Canadian Pacific Railway has caught up to rival Canadian National Railway when it comes to its operating ratio. CN now expects to earn no more than last year. CP’s share buy backs should keep its earnings per share growing. Both railway stocks remain buys.
Montreal-based Key stock Canadian National Railway is among the most efficient railways in North America. Under former leader E. Hunter Harrison, CN’s operating (or operating expenses to revenue) ratio improved greatly. In the first quarter of 2016, it improved to 58.94 per cent. That is, it cost just $58.94 to generate $100 of revenue.
Calgary-based Canadian Pacific Railway, another of our Key stocks, was among the least efficient railways. That’s why we urged you to support Mr. Bill Ackman’s replacement of CP’s management. He installed Mr. Harrison as its chief executive officer. Now CP is essentially as efficient as CN. In the first quarter, its operating expense ratio improved to 58.96 per cent.
In both cases, the railways generated less revenue in the first quarter. CN’s revenue slipped by four per cent to $2.964 billion. CP’s revenue also declined by four per cent to $1.591 billion. Both railways cited reduced volumes of shipments.
Operating costs fell far more than revenue
On the positive side, both railways cut their costs much more. CN’s operating costs fell by 14 per cent, to $1.747 billion. CP’s operating costs went down by nearly 11 per cent, to $938 million. Mr. Harrison said, “Despite weakness in the economy and volume headwinds, we focused on what we can control—our costs and our commitment to providing reliable service—and delivered a record performance.”
Unfortunately, CN issued a profit warning. It writes: “Weaker than expected freight demand in certain markets and the strengthening of the Canadian relative to the U.S. dollar have prompted a downward revision to CN’s 2016 financial outlook.” Less freight demand, of course, hurts revenue. And U.S. dollar revenue turns into fewer loonies.
The U.S. dollar is down
The U.S. dollar has risen against most other currencies in recent years. But Since February, the U.S. dollar has declined. Besides the loonie, it’s also down against the Japanese yen, the Euro and the British pound, among others.

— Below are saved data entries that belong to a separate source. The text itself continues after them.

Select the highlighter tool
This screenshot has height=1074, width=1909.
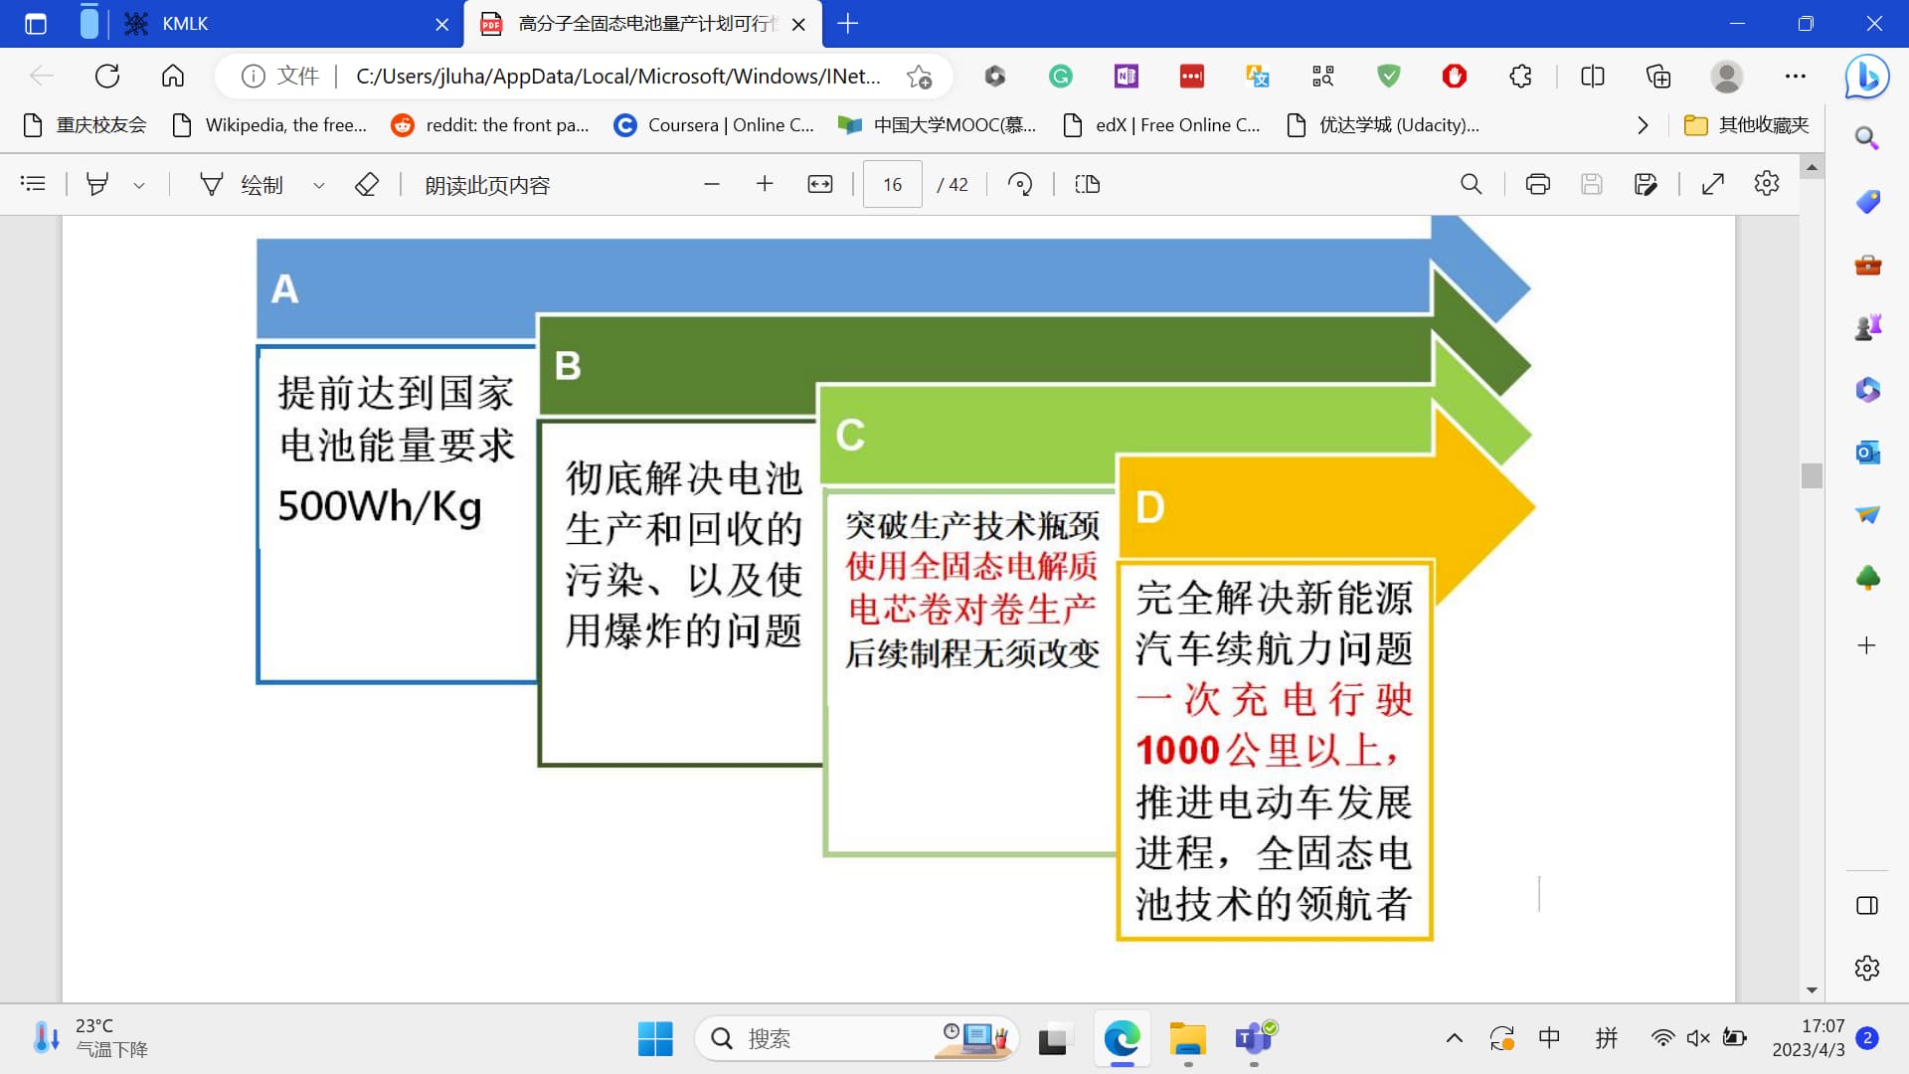[96, 184]
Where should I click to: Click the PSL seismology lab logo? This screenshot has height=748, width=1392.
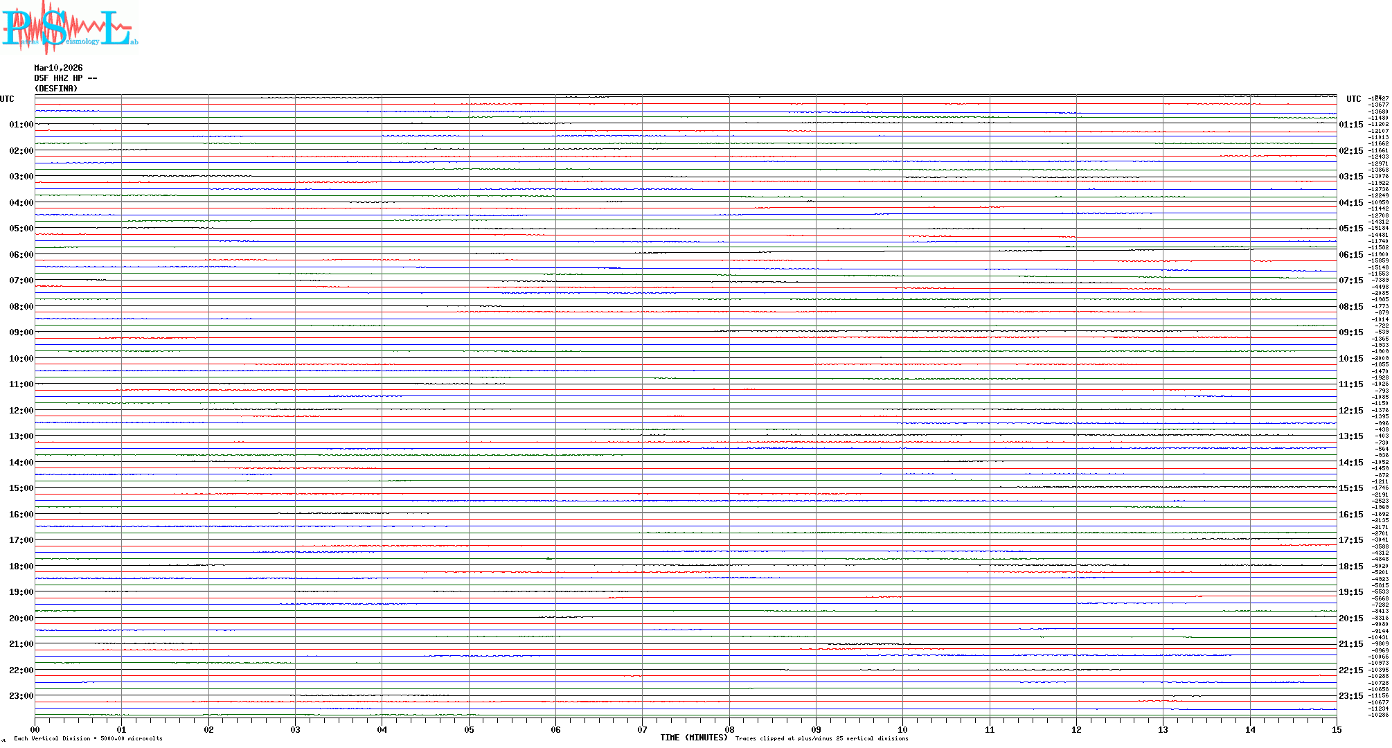[x=69, y=26]
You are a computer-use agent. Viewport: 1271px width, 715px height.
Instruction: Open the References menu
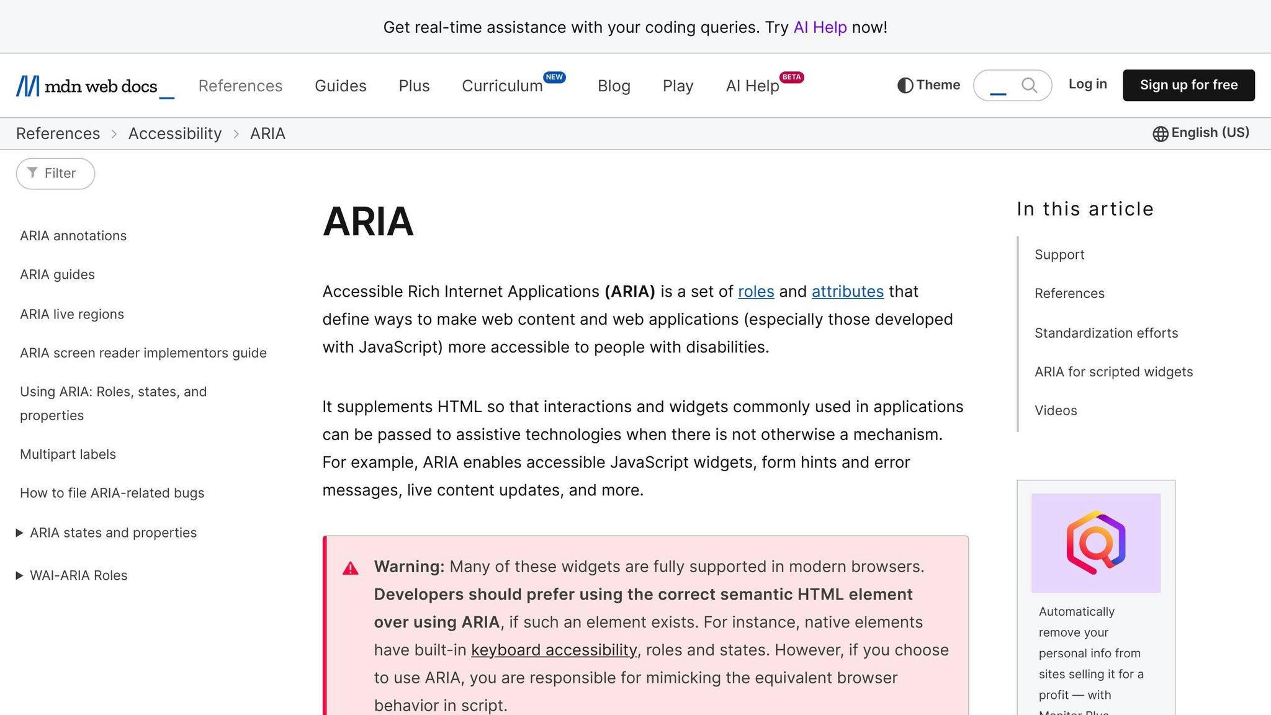coord(240,85)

The lower dollar will lift the profits of U.S. multi-nationals. It’ll cut the profits of Canadian companies, like CN and CP, which earn a lot of revenue in U.S. dollars.
CN now expects its 2016 earnings to come in at $4.44 a share. That’s unchanged from last year’s adjusted earnings per share. From a longer-term perspective, however, we expect CN to carry more container traffic from Prince Rupert.
CP did not issue a profit warning. That’s likely because it will buy back up to 6.91 million of its shares this year. In the year to March 17, the railway repurchased 11,375,189 shares. Spreading the earnings over fewer shares raises the earnings per share. CP also raised its dividend for the first time since 2013.
CN remains a buy for long-term share price gains and rising dividends. So does CP.
The Investment Reporter, MPL Communications Inc.